At first, Chinese officials acknowledged the disease started in China, but since then they have suggested it came from Italy, Spain, India, or frozen-food packaging. In March, a foreign ministry spokesman stated patient zero was in the United States and intimated the U.S. Army carried the coronavirus to Wuhan, the epicenter.

These assertions were absurd, but almost nothing is too ludicrous for Chinese officials these days. As Rosett says, “At some stage, we’ll be reading in the Communist Party press that the virus was cooked up in the kitchens and stored in the freezers of Mar-a-Lago, and it was only owing to Xi Jinping’s extraordinary resolve that he did not catch it in 2017 from the chocolate cake.”

Rosett is expressing a sentiment resonating just about everywhere. As the Wall Street Journal reported on December 28, China is fast losing support in capitals around the world.

It is not hard to figure out why. Chinese ruler Xi Jinping deliberately spread the virus beyond China’s borders — by lying about the transmissibility of the disease and, while locking down Wuhan, forcing countries to take arrivals from China — and others are now starting to understand the maliciousness of the Communist Party.

Communist China’s venality

Moreover, they are learning about its venality. For instance, China this spring sold Italy medical protective gear that Italians had donated to Beijing a few weeks earlier. “Foreign leaders cite complaints about the way Mr. Xi’s government initially handled Covid-19,” the Journal reported.

Beijing has not learned from mistakes this year, and these days, outlandish statements are evidently in vogue. In recent months, it has been working overtime to tar the U.S., even stating on December 28 that “disorder” in America at this moment was worse than at any time “since the founding of the U.S. in 1776.” America, the Party’s Global Times stated in the title of its editorial, is “Unrecognizable to the World in 2020.”
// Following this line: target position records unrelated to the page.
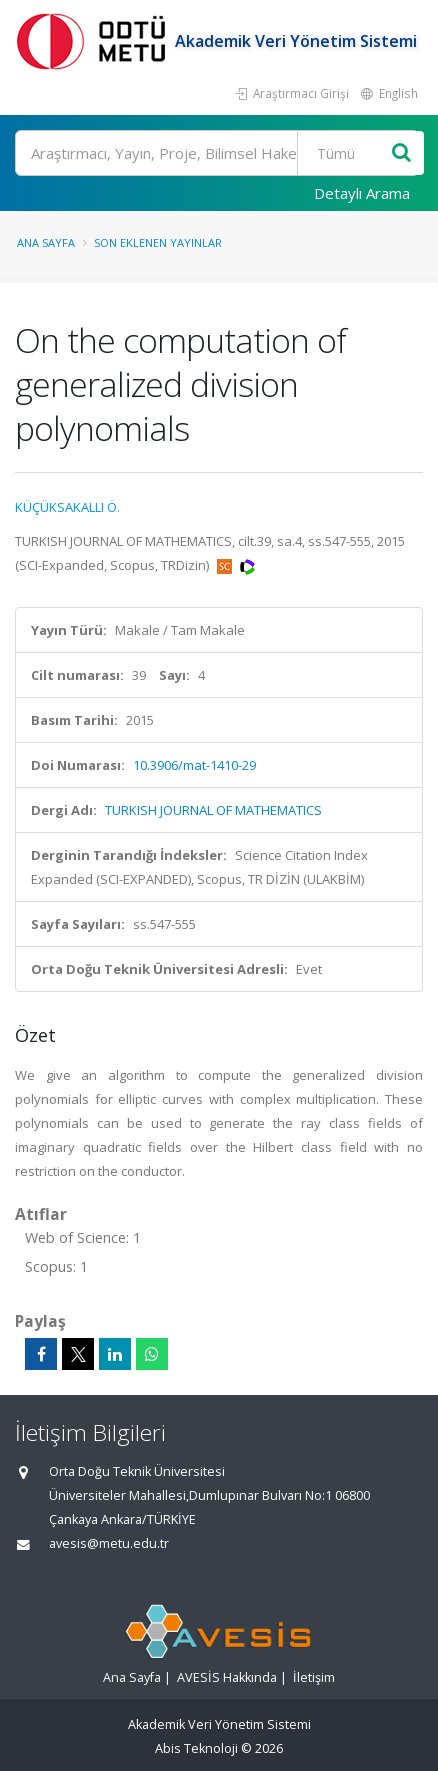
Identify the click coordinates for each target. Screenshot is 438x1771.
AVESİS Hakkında (227, 1677)
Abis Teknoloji (196, 1748)
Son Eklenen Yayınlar (158, 242)
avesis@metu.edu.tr (109, 1543)
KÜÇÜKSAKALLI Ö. (67, 507)
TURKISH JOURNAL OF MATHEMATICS (213, 810)
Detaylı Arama (362, 193)
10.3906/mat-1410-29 (194, 765)
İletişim (314, 1677)
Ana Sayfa (46, 242)
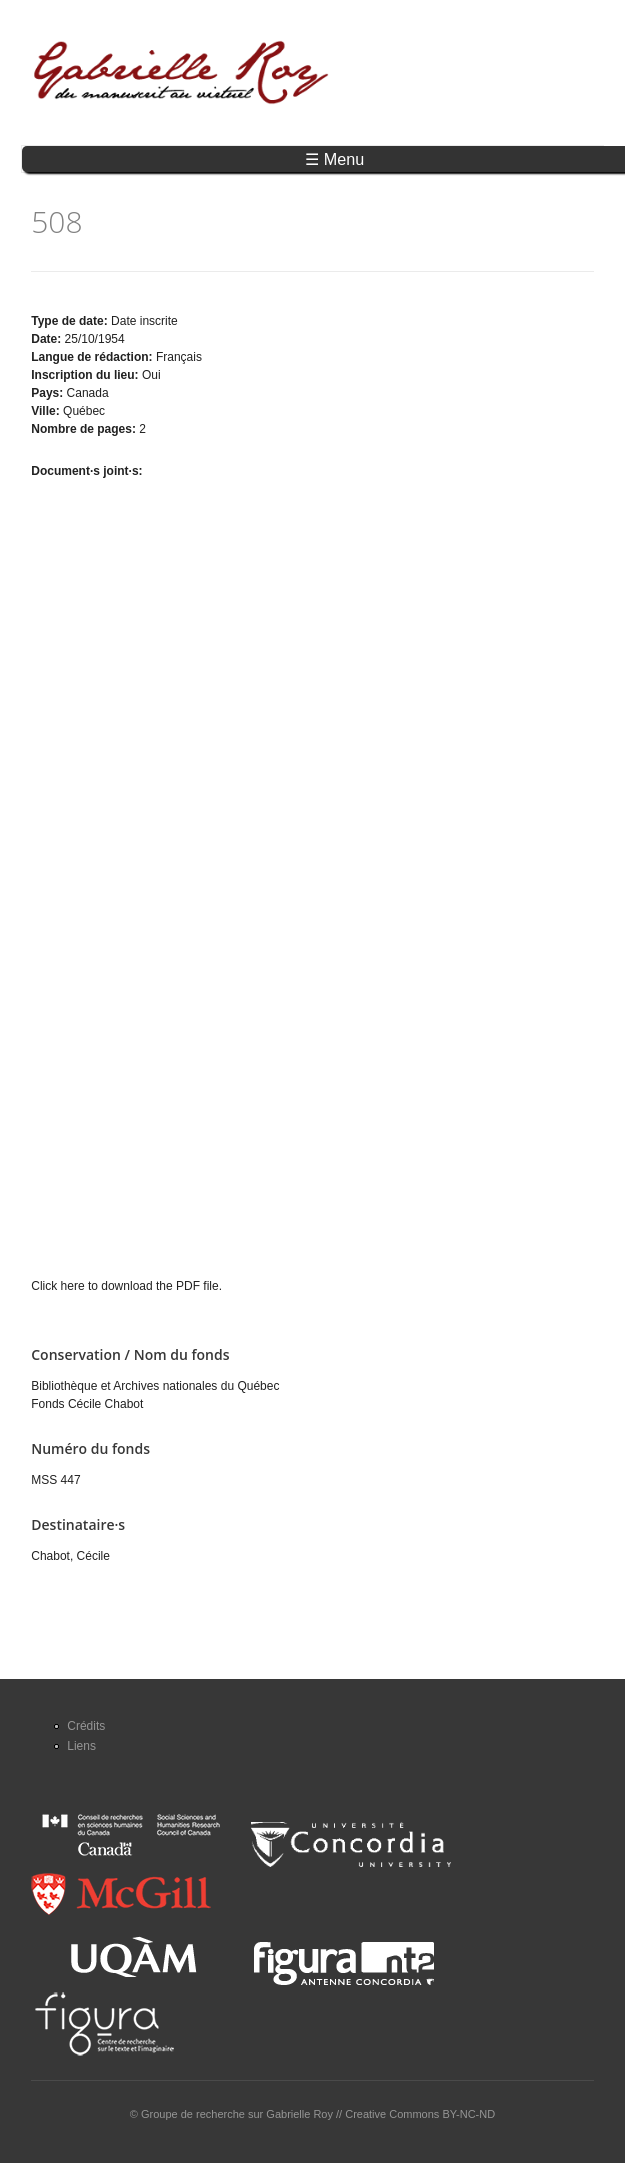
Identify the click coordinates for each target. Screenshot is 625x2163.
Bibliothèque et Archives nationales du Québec (155, 1386)
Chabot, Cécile (70, 1556)
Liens (81, 1746)
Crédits (86, 1726)
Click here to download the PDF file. (126, 1286)
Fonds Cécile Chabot (87, 1404)
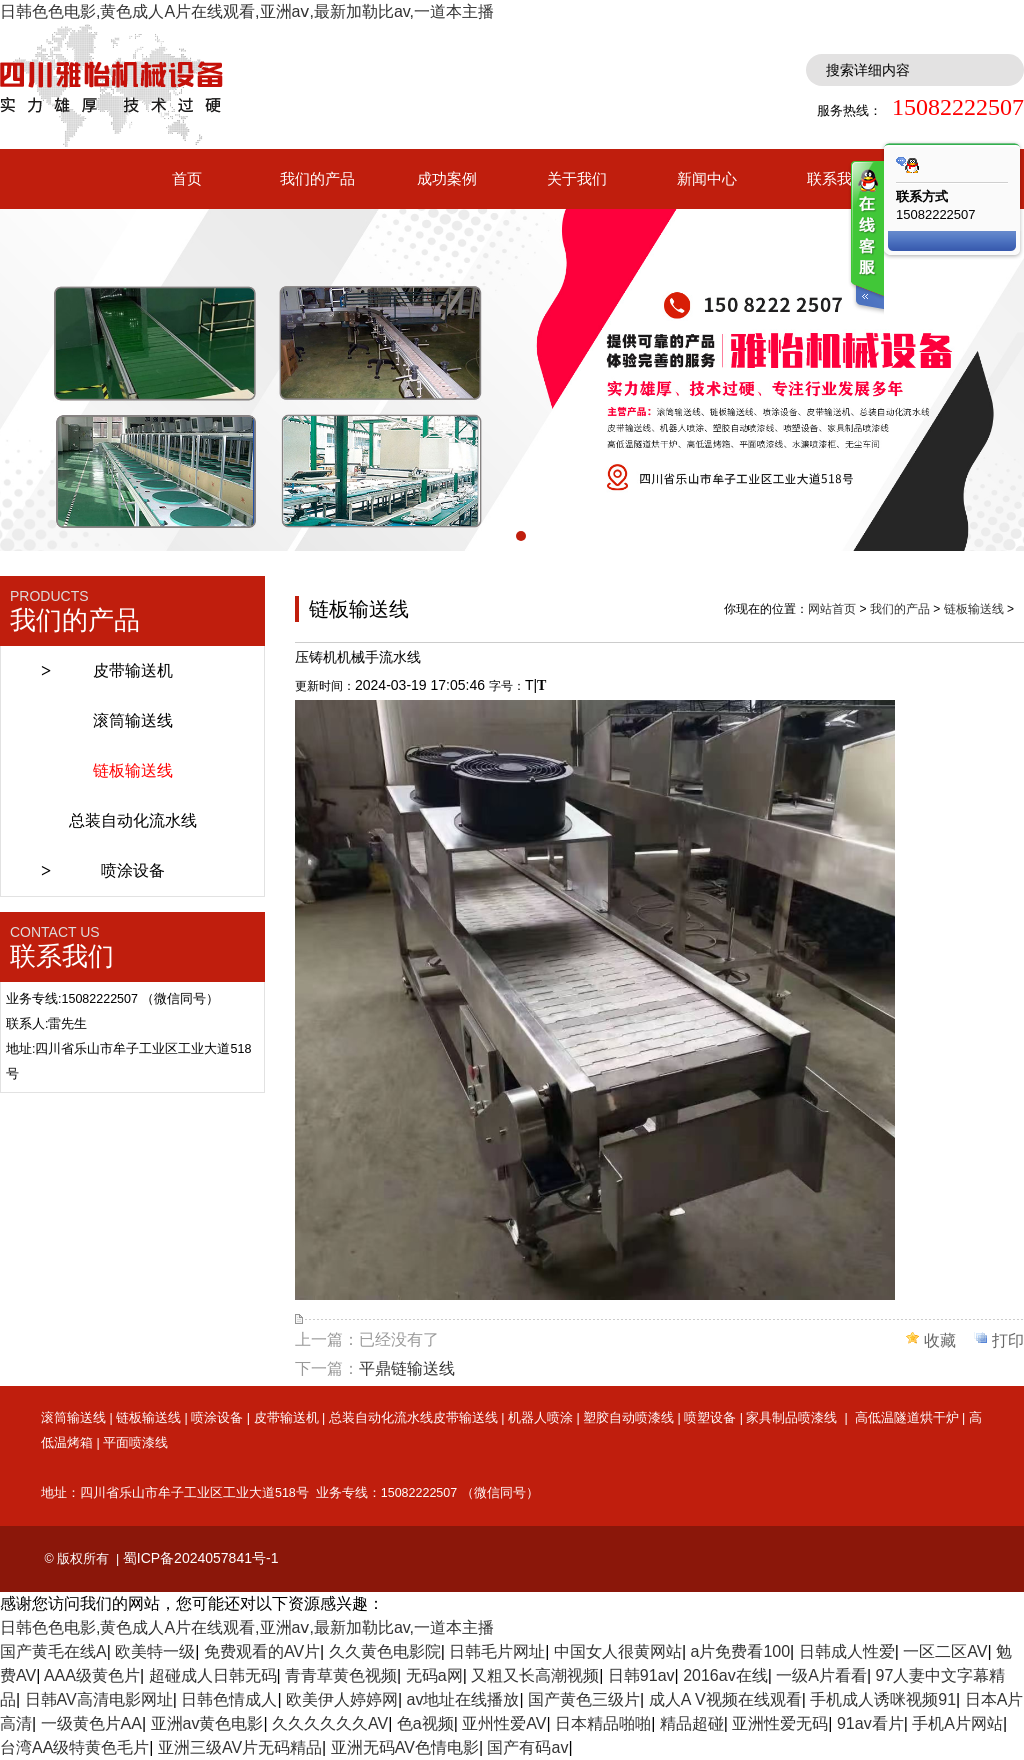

In short, the Centre for Economics and Business Research missed the real story of China’s response to the coronavirus. Beijing may have reaped temporary gains in the immediate wake of the disease, but more significantly it has, through malign and predatory actions, lost standing just about everywhere. China, for a sustained economic recovery, needs that support.

“China’s GDP will overtake that of the U.S. sooner or later,” the Global Times confidently stated on December 27 in another editorial, titled “China Surpassing U.S. in 2028 Is Faint Praise.”

Overtake America? No, it won’t.

Gordon G. Chang is the author of The Coming Collapse of China, a Gatestone Institute Distinguished Senior Fellow, and member of its Advisory Board.